Shoes with Wheels

This archived article is from January 2006. Although every effort has been made to make sure the information presented is accurate, please note that it may contain information that is out-of-date.

A new fad has kids zooming through public buildings and along sidewalks, and hot-dogging in the school yard.

Heelys are running shoes that have a detachable wheel in each heel. They convert into a skate when you shift your weight onto the heels. Remove the wheels and they turn into stylish shoes. Then pop the wheels back into the heels when you’re ready to take off again.

The Canada Safety Council is concerned about the growing popularity of these trendy roller shoes. If not used properly, they can pose a danger not only to the users but also to bystanders.

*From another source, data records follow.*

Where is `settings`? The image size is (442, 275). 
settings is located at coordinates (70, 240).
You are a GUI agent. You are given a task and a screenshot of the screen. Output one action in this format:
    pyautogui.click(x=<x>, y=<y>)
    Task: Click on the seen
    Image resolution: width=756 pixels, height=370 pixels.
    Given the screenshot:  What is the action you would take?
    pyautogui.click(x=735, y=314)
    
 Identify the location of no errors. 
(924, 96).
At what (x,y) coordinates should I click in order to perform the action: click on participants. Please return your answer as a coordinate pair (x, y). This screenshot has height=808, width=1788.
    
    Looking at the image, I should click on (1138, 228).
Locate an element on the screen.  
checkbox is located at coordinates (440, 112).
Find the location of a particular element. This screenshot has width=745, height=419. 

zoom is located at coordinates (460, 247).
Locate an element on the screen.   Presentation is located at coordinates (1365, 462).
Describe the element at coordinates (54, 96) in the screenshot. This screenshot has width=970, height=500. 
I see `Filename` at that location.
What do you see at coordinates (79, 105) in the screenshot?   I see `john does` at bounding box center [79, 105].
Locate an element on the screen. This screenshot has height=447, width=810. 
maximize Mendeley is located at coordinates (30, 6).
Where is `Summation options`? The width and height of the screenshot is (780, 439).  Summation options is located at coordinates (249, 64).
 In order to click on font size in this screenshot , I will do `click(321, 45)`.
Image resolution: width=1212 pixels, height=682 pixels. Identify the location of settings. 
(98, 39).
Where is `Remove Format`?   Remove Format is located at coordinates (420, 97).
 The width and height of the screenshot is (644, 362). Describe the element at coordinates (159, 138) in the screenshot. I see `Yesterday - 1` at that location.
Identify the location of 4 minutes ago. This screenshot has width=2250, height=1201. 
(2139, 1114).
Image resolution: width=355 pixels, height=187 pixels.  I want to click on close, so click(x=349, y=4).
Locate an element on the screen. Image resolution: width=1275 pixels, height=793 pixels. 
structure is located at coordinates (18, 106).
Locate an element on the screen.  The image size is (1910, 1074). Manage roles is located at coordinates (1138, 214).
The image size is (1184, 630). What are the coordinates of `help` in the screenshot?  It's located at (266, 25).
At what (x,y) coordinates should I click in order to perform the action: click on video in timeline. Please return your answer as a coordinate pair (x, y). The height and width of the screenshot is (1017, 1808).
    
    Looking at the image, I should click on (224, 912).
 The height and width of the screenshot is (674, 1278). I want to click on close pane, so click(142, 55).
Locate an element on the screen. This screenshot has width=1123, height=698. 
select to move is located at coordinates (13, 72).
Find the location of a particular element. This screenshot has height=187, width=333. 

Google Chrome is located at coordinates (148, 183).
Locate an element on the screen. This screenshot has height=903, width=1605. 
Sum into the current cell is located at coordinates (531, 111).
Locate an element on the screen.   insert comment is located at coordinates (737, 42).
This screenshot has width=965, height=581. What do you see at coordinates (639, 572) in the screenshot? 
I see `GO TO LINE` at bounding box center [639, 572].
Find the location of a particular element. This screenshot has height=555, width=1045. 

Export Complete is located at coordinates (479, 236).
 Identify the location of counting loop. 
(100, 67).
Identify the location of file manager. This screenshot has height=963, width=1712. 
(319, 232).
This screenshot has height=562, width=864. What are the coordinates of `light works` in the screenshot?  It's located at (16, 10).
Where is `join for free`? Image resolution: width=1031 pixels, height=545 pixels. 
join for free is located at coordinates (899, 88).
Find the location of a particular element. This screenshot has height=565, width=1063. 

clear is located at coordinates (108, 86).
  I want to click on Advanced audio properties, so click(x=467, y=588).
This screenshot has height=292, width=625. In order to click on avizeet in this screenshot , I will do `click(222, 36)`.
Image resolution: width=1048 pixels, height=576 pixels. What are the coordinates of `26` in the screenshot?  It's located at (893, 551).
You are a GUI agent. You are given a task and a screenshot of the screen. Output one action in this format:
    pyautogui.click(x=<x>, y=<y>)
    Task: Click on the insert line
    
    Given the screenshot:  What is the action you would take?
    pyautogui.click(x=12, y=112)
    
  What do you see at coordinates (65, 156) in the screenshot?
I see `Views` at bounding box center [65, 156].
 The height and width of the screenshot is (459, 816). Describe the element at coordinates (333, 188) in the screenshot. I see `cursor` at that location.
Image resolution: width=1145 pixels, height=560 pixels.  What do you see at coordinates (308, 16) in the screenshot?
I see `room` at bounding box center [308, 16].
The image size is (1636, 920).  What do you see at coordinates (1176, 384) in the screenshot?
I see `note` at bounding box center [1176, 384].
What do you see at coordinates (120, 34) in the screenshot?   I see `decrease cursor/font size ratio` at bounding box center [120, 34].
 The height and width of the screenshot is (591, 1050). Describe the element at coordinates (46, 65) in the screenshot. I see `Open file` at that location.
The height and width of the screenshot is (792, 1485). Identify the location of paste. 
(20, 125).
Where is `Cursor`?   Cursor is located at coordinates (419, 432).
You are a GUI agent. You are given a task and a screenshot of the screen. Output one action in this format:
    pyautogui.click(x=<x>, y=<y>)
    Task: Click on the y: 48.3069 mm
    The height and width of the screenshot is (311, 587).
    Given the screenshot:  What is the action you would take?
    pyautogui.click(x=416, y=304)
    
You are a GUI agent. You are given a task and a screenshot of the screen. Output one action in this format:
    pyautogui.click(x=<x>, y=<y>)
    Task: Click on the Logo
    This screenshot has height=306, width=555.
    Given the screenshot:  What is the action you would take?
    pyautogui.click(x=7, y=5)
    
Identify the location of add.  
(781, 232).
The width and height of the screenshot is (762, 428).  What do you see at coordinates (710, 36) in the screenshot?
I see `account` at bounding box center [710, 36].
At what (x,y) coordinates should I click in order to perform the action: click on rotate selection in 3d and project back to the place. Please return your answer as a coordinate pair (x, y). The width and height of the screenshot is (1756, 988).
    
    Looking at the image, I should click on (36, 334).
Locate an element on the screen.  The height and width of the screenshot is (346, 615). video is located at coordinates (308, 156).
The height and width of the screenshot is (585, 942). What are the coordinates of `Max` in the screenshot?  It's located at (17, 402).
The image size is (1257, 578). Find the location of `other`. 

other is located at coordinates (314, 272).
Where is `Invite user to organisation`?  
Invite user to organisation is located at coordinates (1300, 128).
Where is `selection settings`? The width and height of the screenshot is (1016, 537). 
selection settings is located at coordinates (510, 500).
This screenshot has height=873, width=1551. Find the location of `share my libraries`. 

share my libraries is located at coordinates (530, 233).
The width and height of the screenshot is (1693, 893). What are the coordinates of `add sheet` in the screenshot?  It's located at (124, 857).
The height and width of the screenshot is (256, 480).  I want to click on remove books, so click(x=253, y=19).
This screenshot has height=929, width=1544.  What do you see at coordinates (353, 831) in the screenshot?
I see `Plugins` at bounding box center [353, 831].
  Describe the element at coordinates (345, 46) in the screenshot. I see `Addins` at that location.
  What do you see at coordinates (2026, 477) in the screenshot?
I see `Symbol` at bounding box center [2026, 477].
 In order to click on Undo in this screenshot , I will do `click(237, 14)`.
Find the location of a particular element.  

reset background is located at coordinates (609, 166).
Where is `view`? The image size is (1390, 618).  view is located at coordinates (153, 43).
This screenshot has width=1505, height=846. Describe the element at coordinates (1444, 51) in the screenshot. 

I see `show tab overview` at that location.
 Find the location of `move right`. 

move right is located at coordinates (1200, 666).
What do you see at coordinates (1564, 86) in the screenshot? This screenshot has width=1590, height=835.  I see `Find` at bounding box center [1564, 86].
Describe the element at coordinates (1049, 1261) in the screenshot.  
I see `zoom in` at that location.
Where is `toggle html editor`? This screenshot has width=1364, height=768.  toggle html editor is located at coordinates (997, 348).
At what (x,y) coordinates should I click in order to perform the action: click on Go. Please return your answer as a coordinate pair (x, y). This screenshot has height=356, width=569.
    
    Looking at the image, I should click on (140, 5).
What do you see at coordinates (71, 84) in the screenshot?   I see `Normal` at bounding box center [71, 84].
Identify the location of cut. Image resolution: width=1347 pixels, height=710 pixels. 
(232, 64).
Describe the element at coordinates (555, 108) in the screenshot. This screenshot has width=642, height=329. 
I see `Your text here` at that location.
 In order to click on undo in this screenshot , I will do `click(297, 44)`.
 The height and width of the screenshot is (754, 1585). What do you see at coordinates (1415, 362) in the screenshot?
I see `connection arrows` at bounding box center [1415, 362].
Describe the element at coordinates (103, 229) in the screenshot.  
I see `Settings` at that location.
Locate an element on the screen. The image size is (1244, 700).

Children using Heelys should wear the same protective equipment worn for skateboarding or in-line skating, including helmets, elbow pads and knee pads. They should also avoid “heeling” on roads, sidewalks and wet surfaces. Control and balance are very important; it takes about a month to master the shoes with daily practice.

CSC has recommended a ban on “heeling” in public buildings and malls, as well as school hallways and playgrounds. The Canadian Recreational Facilities Council (whose members operate 2,500 community arenas across Canada) has sent an alert to its membership supporting CSC’s position. Individual schools and boards are starting to prohibit Heelys on school property.

In July 2003, the Korea Consumer Protection Board issued a consumer alert about injuries from falls related to Heelys. The alert mentioned fractured arms and legs as well as possible head injuries, and noted that no safety standards apply to the product.